Una sfida fondamentale per entrambe le squadre, con il Toro in una posizione di relativa tranquillità (+12 sulla zona retrocessione) e la Cremonese obbligata a fare punti per non restare invischiata nella lotta salvezza. Eppure, nonostante le apparenze, anche per i piemontesi la posta in gioco era alta: i granata sognavano infatti il tris di vittorie consecutive, un’impresa che mancava dal 2018/2019, quando a guidarli c’era Walter Mazzarri.

Stallo totale

Il fischio d’inizio sancisce l’inizio di una partita che, come molti si aspettavano, si rivela da subito equilibrata e piuttosto bloccata. I primi 45 minuti vedono le due squadre faticare a costruire azioni pericolose, con il pallone che circola più a centrocampo che in attacco e il gioco che si sviluppa soprattutto sui duelli individuali e sul giro palla lento e prevedibile. Il ritmo non decolla mai, e la partita scivola via tra passaggi imprecisi e tentativi timidi, come il primo tiro del match: un pallone che finisce in tribuna, lontano dalla porta difesa da Paleari.
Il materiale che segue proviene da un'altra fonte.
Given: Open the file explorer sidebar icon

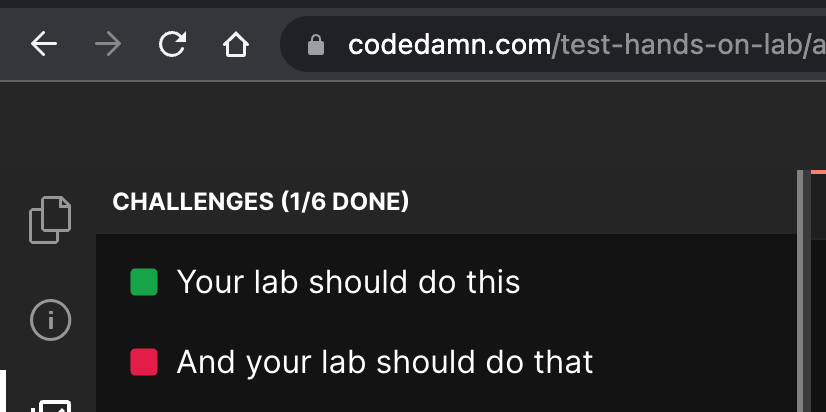Looking at the screenshot, I should click(50, 218).
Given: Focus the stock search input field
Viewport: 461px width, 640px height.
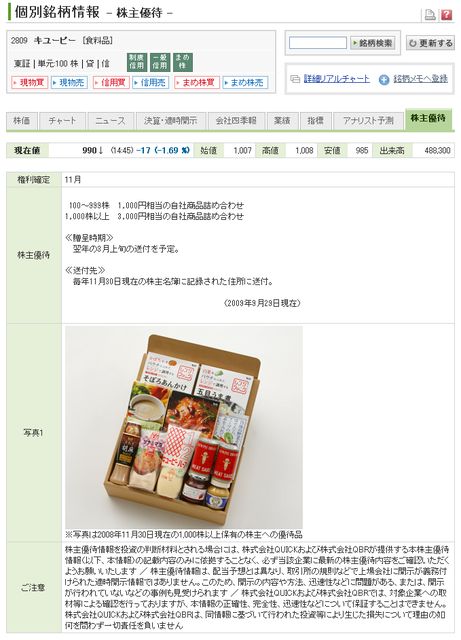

Le difficoltà nella manovra si riflettono soprattutto sulla mancanza di incisività delle due squadre. La Cremonese, pur cercando di alzare il ritmo in alcuni frangenti, non riesce a creare pericoli reali, e il Torino non è da meno, incapace di sfondare una difesa che non offre grandi spazi.

L’episodio che scuote (o almeno ci prova) il primo tempo arriva al 44’, quando la Cremo ha una doppia occasione in pochi secondi. Prima Bonazzoli calcia un sinistro altissimo sopra la traversa, poi ci prova ancora il numero 90 dei grigiorossi con una punizione dal limite che si spegne tra le braccia di Paleari. 

Bonazzoli l'unico a provarci, poi il VAR...

Il secondo tempo si apre con un’energia diversa, e il protagonista è sempre lui: Federico Bonazzoli. L’ex granata prova a prendersi la scena con il suo marchio di fabbrica, una rovesciata che però termina larghissima. Poco dopo ci riprova con un sinistro dalla distanza, anche questo fuori misura. Tentativi sporchi, ma che raccontano una Cremonese più intraprendente, più convinta.

La squadra di Giampaolo prende campo, schiaccia il Torino nella propria metà e ne controlla il ritmo. I numeri lo certificano: gli ultimi cinque tiri del match sono tutti grigiorossi. L’ultimo tentativo del Torino risale al 15’, una punizione di Gineitis respinta dalla barriera. Da lì in avanti, è monologo Cremo.

Il dominio grigiorosso trova il suo apice al 57’. Vandeputte recupera un pallone prezioso, riparte in contropiede e serve Bonazzoli sulla sinistra. Il numero 90 rientra sul destro e lascia partire un tiro a giro destinato all’incrocio: Paleari vola e devia in angolo con un intervento straordinario, probabilmente il più bello della partita.

Quattro minuti dopo, al 61’, arriva l’episodio che potrebbe cambiare tutto. Baschirotto anticipa Paleari in area e insacca, mentre il portiere resta a terra dolorante. Lo stadio esplode, ma l’esultanza dura poco. Il VAR richiama Fabbri, che dopo una lunga revisione decide per il fallo sul portiere e annulla il gol.

La gara prosegue così tra i fischi e il disappunto dello Zini, che non offre più vere occasioni e vede lentamente spegnersi una sfida rimasta senza reti. Un punto che, per la Cremonese, pesa come un’occasione mancata: troppo poco per allontanarsi dalla zona retrocessione, troppo per non lasciare un retrogusto amaro dopo una ripresa dominata.

Rammarico anche in casa granata, dove il terzo successo consecutivo sfuma proprio sul più bello. Il Torino, però, può consolarsi con un pareggio che, alla luce della classifica, vale comunque un passo avanti nel percorso di continuità voluto da D’Aversa.